A Disconnect Between Business and IT
One of the clearest gaps isn’t technical — it’s organisational.
Only a small portion of Malaysian business leaders have received formal AI training, while IT teams are significantly more prepared. The result is a divide where those approving AI adoption and those managing its risks aren’t operating on the same page.
Governance shows a similar pattern. IT teams are far more likely to have policies in place compared to business units, reinforcing the idea that responsibility is unevenly distributed.
Goh Chee Hoh summed it up simply: business leaders see AI as a tool to drive growth, while IT teams understand the complexity behind securing it.
Bridging that gap, he argued, requires elevating AI security beyond the IT department — making it a board-level priority rather than a technical afterthought.
Competitive, But Is It Enough?
From a regional perspective, Malaysia isn’t falling behind. With support from institutions like Bank Negara Malaysia and CyberSecurity Malaysia, the country has a relatively strong foundation compared to some of its Southeast Asian peers.
By that measure, Malaysia is competitive.
But competitiveness doesn’t necessarily equal readiness — especially when the threat landscape is evolving just as quickly as the technology itself.
What This Actually Means
None of this is entirely new. Reports from global firms have been repeating the same themes for years: AI adoption is outpacing governance, business and IT are misaligned, and more autonomous systems are arriving before organisations are fully prepared.

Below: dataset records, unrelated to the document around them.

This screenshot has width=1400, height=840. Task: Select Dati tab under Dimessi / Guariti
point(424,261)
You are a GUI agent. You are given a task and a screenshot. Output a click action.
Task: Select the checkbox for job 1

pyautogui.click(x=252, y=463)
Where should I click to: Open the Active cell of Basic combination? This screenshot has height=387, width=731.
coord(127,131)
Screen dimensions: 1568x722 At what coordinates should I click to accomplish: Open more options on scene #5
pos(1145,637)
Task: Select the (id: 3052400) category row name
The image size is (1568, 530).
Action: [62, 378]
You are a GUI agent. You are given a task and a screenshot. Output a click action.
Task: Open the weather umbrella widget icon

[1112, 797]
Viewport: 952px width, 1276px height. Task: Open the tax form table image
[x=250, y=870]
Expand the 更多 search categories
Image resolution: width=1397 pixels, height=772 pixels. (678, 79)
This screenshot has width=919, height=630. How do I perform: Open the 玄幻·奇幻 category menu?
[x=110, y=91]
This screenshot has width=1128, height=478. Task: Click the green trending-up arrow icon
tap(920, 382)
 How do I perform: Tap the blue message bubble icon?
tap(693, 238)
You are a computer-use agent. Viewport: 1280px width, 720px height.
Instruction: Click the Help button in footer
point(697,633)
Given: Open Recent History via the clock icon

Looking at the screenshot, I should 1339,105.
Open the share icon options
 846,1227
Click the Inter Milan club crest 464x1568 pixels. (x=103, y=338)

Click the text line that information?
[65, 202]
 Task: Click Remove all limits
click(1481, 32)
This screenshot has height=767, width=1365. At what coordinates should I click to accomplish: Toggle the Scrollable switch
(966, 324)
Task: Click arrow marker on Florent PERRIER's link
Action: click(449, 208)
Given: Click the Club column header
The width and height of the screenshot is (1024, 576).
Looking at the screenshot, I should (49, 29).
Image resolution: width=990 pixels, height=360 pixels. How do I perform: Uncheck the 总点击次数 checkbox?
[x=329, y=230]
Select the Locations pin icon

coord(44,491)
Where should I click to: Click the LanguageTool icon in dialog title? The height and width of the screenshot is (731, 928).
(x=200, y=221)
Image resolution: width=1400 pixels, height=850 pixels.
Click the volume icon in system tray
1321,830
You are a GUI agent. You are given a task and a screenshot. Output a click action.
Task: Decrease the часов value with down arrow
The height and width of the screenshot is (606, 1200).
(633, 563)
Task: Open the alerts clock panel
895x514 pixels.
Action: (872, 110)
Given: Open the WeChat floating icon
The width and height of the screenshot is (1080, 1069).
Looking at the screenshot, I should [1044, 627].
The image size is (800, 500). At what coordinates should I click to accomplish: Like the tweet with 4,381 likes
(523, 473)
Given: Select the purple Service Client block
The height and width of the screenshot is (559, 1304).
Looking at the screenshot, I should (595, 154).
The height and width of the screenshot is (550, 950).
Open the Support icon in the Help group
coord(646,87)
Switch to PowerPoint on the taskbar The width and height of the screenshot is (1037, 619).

What Malaysia adds to that narrative is scale and urgency.
- Higher pressure to deploy AI
- Lower detection of AI-related threats
- Regulation still in progress
- Strong belief in AI’s potential
That combination creates a very specific kind of risk — one where ambition moves faster than control.
The Real Question
The issue is no longer whether a governance gap exists. That’s already clear.
The real question is who takes ownership of closing it — and whether they have enough authority to act before something forces the conversation.
Flores pointed to a practical starting point: focus on manageable use cases like chatbots or internal automation, build governance frameworks around those, then expand gradually.
It’s a disciplined approach.
But in a market moving as quickly as Malaysia, the bigger challenge may not be knowing what to do — it’s whether companies can slow down just enough to do it properly.